For this reason, Wulfhere took his galley up the Loire with secretive care, and anchored her two miles from the city. The plunder was loaded into a fishing boat he had paid for, grudgingly, as he was robber by profession. It was Cormac’s advice, crafty and well-reasoned as usual, to do this remarkable thing. It was certain as aught could be that the fisherman who received their coins would not run bleating to the law. The law would question him by increasingly strong methods as a matter of course. That was assurance enow of his shut mouth, and less like to attract attention than his death or disappearance.

In darkness the fishing boat came to the waterfront of Nantes.

Its precious load was covered with sacking and old fish-nets. The three who rode in it wore long enveloping cloaks of coarse wool, under which they carried their helmets. One was a flame-haired giant; another was dark, scarred and leanly muscular; the third likewise black-haired, the single Dane of such colouring in Wulfhere’s crew. Black Thorfinn, he was named.

They moored the boat before a dockside warehouse. One end of it had been made into living quarters and a grog-shop, where any might come and go with a ready excuse, if not always without suspicion.

Wulfhere and Cormac were too striking to show themselves even in such a place, and made their way to a less public door. There they knocked in a certain rhythm. A balding Gallo-Roman in stained tunic came to let them in. He did not look at all a financial match for Philip or Desiderius Crispus, which was as he liked it.

“Cormac,” he said in greeting. “Skull-splitter.”

“Our very selves. And Thorfinn ye’ll not be knowing.

He has no word of Latin, Balsus, but give him to drink and he will not pine for conversation. He’s here to help with our load.”
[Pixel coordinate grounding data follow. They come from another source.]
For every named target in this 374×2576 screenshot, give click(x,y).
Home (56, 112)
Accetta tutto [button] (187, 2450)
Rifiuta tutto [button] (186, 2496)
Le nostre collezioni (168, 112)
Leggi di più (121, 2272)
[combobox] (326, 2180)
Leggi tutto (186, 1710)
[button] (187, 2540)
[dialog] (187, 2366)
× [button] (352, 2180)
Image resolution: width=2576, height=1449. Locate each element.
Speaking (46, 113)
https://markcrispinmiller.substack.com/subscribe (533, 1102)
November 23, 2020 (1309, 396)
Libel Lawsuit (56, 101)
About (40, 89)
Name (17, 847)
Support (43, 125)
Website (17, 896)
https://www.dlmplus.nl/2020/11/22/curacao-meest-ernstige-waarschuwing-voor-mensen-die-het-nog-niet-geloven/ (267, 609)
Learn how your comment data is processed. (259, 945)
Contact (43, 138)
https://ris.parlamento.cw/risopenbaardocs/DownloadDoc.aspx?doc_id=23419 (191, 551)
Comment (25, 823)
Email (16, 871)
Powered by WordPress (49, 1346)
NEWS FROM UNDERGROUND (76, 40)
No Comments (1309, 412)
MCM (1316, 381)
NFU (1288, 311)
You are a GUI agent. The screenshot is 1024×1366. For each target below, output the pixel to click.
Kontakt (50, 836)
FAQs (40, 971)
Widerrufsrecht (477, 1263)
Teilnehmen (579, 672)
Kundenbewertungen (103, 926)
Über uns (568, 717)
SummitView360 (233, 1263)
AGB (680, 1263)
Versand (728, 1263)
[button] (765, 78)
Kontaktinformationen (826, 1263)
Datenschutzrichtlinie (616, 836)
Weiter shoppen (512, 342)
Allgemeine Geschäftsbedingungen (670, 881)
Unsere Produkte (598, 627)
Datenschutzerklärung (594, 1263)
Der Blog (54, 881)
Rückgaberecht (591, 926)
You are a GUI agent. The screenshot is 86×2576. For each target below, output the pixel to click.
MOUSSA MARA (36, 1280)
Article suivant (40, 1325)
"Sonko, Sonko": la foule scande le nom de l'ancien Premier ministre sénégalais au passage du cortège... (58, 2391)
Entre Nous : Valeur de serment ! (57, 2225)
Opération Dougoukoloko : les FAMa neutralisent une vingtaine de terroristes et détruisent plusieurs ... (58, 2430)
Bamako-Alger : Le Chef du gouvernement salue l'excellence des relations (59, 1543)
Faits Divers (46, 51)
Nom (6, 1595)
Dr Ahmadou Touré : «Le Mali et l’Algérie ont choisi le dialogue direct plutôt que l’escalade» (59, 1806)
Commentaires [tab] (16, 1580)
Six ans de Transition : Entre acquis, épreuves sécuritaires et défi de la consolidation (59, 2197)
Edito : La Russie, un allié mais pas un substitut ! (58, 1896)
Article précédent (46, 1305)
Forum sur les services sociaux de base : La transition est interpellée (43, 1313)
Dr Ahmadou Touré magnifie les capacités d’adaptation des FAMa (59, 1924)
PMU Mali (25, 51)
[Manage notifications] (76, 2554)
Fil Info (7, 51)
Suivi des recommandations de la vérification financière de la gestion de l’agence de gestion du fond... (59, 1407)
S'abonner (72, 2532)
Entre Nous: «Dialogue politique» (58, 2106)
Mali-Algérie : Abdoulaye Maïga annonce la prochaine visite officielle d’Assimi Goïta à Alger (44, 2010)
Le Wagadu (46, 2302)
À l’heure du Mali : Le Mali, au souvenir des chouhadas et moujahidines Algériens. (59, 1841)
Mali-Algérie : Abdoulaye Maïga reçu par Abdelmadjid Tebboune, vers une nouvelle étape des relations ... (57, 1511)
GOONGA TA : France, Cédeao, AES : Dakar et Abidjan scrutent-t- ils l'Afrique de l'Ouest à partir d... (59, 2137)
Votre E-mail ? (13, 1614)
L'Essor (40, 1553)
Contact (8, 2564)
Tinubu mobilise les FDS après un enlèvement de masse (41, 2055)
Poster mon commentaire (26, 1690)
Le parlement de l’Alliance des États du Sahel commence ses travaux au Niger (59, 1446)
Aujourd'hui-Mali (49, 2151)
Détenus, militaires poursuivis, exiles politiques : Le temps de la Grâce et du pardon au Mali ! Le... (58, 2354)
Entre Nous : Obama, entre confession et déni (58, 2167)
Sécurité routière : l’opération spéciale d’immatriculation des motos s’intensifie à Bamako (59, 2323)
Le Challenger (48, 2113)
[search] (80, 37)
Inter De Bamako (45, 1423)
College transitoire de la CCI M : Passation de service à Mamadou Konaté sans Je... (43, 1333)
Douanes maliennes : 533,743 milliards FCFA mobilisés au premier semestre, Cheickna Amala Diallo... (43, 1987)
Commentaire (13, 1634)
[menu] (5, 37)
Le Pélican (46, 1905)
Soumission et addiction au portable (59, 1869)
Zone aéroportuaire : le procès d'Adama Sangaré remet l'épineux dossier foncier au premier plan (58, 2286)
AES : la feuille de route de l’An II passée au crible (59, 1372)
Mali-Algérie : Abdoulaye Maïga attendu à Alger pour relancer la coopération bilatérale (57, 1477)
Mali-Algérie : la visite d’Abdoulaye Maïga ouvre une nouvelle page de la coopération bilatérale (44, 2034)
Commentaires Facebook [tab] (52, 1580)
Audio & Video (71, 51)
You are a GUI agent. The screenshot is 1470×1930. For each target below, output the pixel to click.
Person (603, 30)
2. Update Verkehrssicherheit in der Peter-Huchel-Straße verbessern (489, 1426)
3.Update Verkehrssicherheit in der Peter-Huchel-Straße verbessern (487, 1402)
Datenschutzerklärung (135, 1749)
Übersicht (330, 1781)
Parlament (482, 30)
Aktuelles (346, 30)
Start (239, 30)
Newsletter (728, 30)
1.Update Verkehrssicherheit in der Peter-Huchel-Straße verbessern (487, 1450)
More than that, he provided excuse for them to talk among themselves in Danish if they wished. The advantage was that Balsus Ammian would comprehend not a word. Cormac’s early life had not left him a trusting man.

“Plunder,” the merchant said, closing the door and replacing the bar. He found the word about as enticing as gout, to hear him, but his dark eyes gleamed. “It is a bad time for trade, Captain, but aye, we can discuss it.” To the brutal-faced hulk attending him he said, “Back to your bouncing, and tell Clodia we have guests warranting our best. Hungry, thirsty guests new from a sea voyage.”

The chucker-out’s nose had told him as much. With a grunt, he went through to the grog-shop, whence were borne odours of sausage, ale, wine, tar and sweat on gusts of argument, laughter, bawdry and alleged song.

Balsus led the way up creaking stairs to a room hung with cheap tapestry and rugged with sheepskins. Its odour was musty, but the pirates had sat in far worse. The lamps Balsus lit from his candle, puffing, burned scented oil. Cormac wondered idly how much could be got from rendering their host, and him wheezing like a walrus ashore after a rise of stairs…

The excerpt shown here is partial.